I continued up this road for quite a ways, heading north into Lane County, pleased that it was mostly paved. When I hit the partly open ridge top, I stopped where some rocks were covered with blooming Sedum spathulifolium. I could see McKinley Rock, my next destination, on the other side of Steamboat Creek. I climbed up the bank, thinking it looked open on the other side. I found a small opening with many manzanitas and blooming Calochortus tolmiei. But my real excitement was a large area of the groundcovering Mahala mat (Ceanothus prostratus). Normally found in the Siskiyous, its range takes it up the east side of the Cascades, only rarely appearing in the southern part of the Western Cascades. Oddly, it grows extensively at Bearbones Mountain, 6 miles to the north, and there is one plant on the Youngs Rock trail. So this would be the third site in Lane County, albeit only a mile and a half from the border. While checking Google Earth after I returned home, I discovered there was a much larger opening just a short ways away but surrounded by trees, unfortunately preventing me from seeing it from the road. This seems worth checking in the future.

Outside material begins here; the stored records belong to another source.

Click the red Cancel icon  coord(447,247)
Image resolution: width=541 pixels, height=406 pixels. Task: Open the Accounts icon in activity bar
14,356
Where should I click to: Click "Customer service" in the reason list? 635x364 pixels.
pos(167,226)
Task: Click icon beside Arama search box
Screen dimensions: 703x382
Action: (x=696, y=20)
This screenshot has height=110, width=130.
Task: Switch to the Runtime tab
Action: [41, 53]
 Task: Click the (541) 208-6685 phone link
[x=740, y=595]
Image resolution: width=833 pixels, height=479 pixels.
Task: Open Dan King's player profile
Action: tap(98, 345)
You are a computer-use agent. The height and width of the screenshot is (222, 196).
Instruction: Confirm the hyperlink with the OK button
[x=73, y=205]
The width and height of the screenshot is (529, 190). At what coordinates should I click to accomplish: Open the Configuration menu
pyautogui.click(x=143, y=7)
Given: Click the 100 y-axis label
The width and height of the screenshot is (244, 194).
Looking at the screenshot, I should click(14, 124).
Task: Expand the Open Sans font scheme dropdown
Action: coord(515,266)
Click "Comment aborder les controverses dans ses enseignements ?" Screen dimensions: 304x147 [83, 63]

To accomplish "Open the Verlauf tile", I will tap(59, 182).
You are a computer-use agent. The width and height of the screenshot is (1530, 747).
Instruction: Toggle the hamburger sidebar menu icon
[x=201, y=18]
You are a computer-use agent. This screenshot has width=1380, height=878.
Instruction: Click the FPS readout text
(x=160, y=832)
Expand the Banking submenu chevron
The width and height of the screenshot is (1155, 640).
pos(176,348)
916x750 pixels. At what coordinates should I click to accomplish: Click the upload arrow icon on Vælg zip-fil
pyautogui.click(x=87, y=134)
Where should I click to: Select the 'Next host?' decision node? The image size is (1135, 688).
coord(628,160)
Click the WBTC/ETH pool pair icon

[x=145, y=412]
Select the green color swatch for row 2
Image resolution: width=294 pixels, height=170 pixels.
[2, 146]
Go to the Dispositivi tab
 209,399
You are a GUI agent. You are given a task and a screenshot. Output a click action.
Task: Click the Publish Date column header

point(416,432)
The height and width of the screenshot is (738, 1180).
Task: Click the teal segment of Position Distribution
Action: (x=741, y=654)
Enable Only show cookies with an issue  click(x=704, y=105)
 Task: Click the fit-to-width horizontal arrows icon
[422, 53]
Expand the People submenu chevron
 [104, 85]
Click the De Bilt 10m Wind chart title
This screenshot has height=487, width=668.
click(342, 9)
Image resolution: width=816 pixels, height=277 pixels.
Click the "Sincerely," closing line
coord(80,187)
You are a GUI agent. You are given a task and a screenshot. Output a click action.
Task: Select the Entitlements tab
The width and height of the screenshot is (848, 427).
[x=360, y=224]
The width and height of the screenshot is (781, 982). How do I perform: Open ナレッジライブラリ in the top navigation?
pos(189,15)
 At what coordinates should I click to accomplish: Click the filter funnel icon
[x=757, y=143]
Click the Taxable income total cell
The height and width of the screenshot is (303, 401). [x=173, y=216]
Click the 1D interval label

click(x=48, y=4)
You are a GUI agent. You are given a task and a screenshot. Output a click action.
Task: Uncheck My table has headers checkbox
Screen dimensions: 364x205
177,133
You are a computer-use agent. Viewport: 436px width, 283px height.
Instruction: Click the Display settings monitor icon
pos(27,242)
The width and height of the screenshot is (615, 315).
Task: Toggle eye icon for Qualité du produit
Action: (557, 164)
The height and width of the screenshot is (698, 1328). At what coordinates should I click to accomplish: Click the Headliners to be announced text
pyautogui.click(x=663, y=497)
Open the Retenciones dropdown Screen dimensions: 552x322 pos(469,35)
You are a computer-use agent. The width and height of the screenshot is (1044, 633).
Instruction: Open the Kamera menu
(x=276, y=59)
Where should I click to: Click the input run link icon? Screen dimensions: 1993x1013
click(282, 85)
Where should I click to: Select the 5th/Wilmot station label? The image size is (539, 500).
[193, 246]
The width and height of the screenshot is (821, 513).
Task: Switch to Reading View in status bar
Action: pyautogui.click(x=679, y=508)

After lunch, I went off to try to get to another new area, this time on the west side of Steamboat Creek, largely unexplored by me up until now. I’d never even heard of McKinley Rock until this spring when someone mentioned it, but there’s a large sign for it along Steamboat Rd 38 that I’d never noticed before. It took me up Cedar Creek Road 3821. Having a name seemed promising, but the grass growing in the middle of the gravel road had me just a tad discouraged about my chances of reaching the trailhead. Although I had to move a number of small rocks, I made it no problem, stopping at a trailhead sign 6 miles up. Although steep in parts, it was a pleasant mile to the rock along a narrow ridge through an attractive open forest with many large sugar pines and blooming rhododendrons. The rock itself is quite impressive—almost 200′ tall in places. But other than some lovely patches of blooming Penstemon rupicola, it was relatively devoid of plants. Some rocks just don’t provide enough cracks for plants to get their roots in. What did fascinate me, however, were several piles of cones on the ground. After passing over the first without paying much attention, I realized that these were dead knobcone pine cones. Since they are attached directly to the larger branches, they are noticeably lopsided. I probably wouldn’t have realized what they were if I hadn’t had a good lesson in knobcones from Molly Juillerat (see Knobcone Pines on Bear Mountain Meadows) when we explored the Bear Mountain meadows. After climbing up to the steep ridge behind the rock, I headed back, now looking carefully for more evidence of dead pines. I found several more dead ones, and at last a live one with cones still hanging on top of the tree. This solved my dilemma about whether to list a plant that was there but only dead (of course I had to make a plant list!). Unlike the ones at Bear Mountain, this one was growing straight up, more like a sugar pine. It probably won’t survive much longer as it was completely surrounded by other trees. But if this ridge burns again—so many in this area have burned in the last few years—the knobcones will rise again.
I liked your article.
McKinley Rock is about 350 feet tall at its tallest point.